I started as a Junior Research Fellow in the Department of Microbiology at my university and, fortunately, I was unaffected by the politics at play in the laboratory for the next 7 months. Thanks to the research project I was involved in, I was then appointed to the National Institute of Immunology, which I really enjoyed, but I was later re-appointed to my university laboratory. My work majorly involved development of various strategies for inhibition of influenza virus replication in both in vitro and in vivo conditions. Initially, I studied the effect of RNAi agents, viz. siRNA, ribozymes (Rz), and chimeric siRNA-Rz constructs on viral propagation in cell lines and mouse models. Later, I switched on to immunological parameters, such as cytokine profiling, cell mediated immune responses, and production of recombinant monoclonal antibodies for use as diagnostic and/or therapeutic molecules.
One of the biggest challenges I’ve encountered as a Ph.D. student is trying to maintain a work-life balance and a social life outside of the lab. At times, the work can be all-consuming and it was difficult to resist my workaholic tendencies, especially when my workload became more than one person could handle. Sometimes it took something as simple as a short walk outside of the lab or a brief phone conversation with a friend to help me shift my perspective.
In India, family plays a crucial role along the journey for many Ph.D. students. Some students are lucky enough to live with their families while completing their doctoral degrees and they enjoy the financial and emotional support offered by them, while others have to cope with being far away from home while surviving in a grueling academic environment.

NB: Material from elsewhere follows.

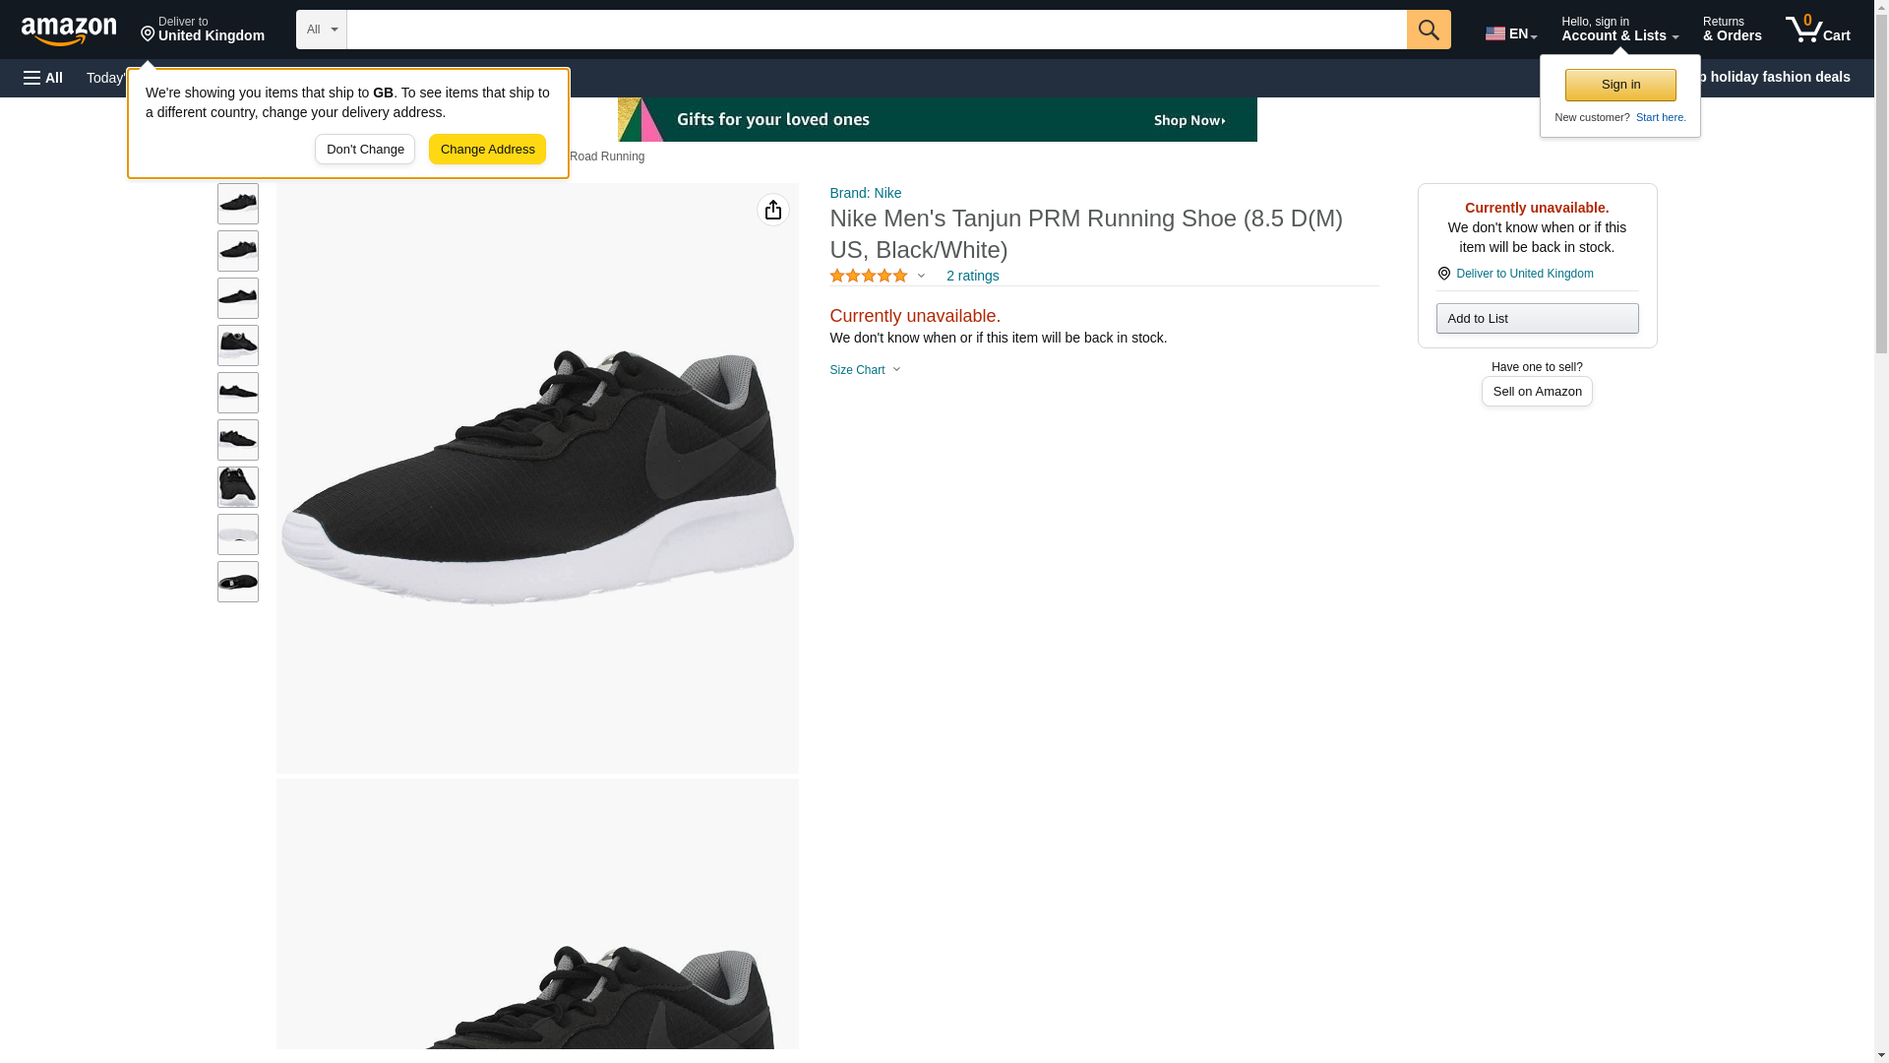Image resolution: width=1889 pixels, height=1063 pixels.
Task: Select the first shoe thumbnail
Action: pos(238,204)
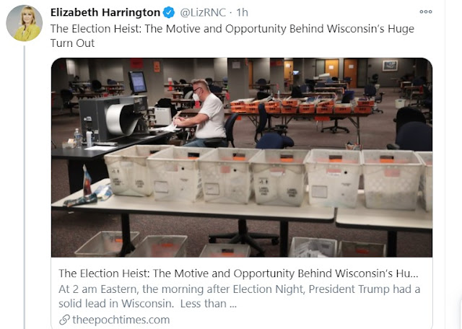
Task: Open Elizabeth Harrington's profile avatar
Action: click(24, 23)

I was fortunate that I had the complete backing of my parents and brother right from the start of my experience as a research scholar. I couldn’t imagine the completion of my research studies without their motivation, guidance and positive virtues. Many researchers pursue their studies with a deep attachment to their experimental work, which becomes a significant part of their lives 24x7x7. This can majorly affect their disposition in terms of social behavior and attitudes towards the people surrounding them, thus the support of family is that much more appreciated.
On the plus side, I’ve learned that upon completion of a Ph.D, the scholar has not only gained the knowledge of the subject he/she has studied, but has become a master of self. In the process of earning this degree, I’ve gained the virtues of patience, generosity, loyalty, kindness, benevolence, sincerity, and being a good listener, as well as more analytical , and I now have the skills to better maintain a work-life balance.
I’ve learned a new lesson every day and, together, these lessons have transformed me as a person.